**Aim**. Return everything in the data below, word for word, from the line containing "760x1228 pixels. How" down to the end of the data, with both ends included.

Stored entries
━━━━━━━━━━

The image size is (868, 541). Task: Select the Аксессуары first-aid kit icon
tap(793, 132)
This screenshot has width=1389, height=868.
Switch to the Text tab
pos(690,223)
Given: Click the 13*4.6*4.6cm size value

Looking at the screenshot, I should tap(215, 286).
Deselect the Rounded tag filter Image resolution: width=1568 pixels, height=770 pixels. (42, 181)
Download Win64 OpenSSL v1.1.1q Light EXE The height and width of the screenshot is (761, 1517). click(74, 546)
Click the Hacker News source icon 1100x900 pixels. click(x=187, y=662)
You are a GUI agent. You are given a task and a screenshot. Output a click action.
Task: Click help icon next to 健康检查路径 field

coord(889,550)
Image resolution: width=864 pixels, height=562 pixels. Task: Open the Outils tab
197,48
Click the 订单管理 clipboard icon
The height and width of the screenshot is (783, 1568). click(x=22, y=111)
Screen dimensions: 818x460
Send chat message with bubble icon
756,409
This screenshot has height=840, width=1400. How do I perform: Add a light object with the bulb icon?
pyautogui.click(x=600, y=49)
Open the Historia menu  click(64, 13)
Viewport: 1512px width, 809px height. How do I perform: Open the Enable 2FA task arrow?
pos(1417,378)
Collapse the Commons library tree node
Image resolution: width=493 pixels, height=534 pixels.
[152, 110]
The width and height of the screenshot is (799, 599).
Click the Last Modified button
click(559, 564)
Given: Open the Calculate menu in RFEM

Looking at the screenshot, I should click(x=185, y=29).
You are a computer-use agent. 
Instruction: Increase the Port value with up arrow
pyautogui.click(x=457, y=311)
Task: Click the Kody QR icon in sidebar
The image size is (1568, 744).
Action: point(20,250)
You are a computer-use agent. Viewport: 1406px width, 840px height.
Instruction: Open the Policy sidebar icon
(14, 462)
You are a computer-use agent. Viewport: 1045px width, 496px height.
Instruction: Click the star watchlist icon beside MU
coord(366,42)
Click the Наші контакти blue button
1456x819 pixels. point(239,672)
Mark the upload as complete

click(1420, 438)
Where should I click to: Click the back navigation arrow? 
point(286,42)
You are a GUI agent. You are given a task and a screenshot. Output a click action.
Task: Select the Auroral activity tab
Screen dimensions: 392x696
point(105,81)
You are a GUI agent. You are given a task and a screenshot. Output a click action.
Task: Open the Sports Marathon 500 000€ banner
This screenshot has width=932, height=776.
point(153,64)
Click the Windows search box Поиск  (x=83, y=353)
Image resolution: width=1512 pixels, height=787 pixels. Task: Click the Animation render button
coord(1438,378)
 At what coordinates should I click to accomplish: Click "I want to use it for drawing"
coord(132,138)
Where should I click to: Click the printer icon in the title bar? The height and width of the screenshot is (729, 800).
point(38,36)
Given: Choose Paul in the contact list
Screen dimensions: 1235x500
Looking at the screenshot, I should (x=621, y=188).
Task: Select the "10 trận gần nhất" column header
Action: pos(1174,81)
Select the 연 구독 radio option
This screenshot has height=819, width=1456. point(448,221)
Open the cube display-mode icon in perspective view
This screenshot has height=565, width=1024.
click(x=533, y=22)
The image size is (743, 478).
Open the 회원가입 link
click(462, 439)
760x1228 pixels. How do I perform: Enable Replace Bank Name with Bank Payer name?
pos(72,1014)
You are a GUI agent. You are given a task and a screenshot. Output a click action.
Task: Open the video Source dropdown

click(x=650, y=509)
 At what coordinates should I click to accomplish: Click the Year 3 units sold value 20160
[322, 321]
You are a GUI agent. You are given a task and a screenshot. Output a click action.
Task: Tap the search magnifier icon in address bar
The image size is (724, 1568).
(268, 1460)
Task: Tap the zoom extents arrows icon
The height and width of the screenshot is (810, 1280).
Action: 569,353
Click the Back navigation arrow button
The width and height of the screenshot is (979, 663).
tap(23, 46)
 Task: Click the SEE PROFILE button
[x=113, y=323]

━━━━━━━━━━

**Answer to this problem**.
760x1228 pixels. How do I perform: Enable Replace Bank Name with Bank Payer name?
pos(72,1014)
You are a GUI agent. You are given a task and a screenshot. Output a click action.
Task: Open the video Source dropdown

click(x=650, y=509)
 At what coordinates should I click to accomplish: Click the Year 3 units sold value 20160
[322, 321]
You are a GUI agent. You are given a task and a screenshot. Output a click action.
Task: Tap the search magnifier icon in address bar
The image size is (724, 1568).
(268, 1460)
Task: Tap the zoom extents arrows icon
The height and width of the screenshot is (810, 1280).
Action: 569,353
Click the Back navigation arrow button
The width and height of the screenshot is (979, 663).
tap(23, 46)
 Task: Click the SEE PROFILE button
[x=113, y=323]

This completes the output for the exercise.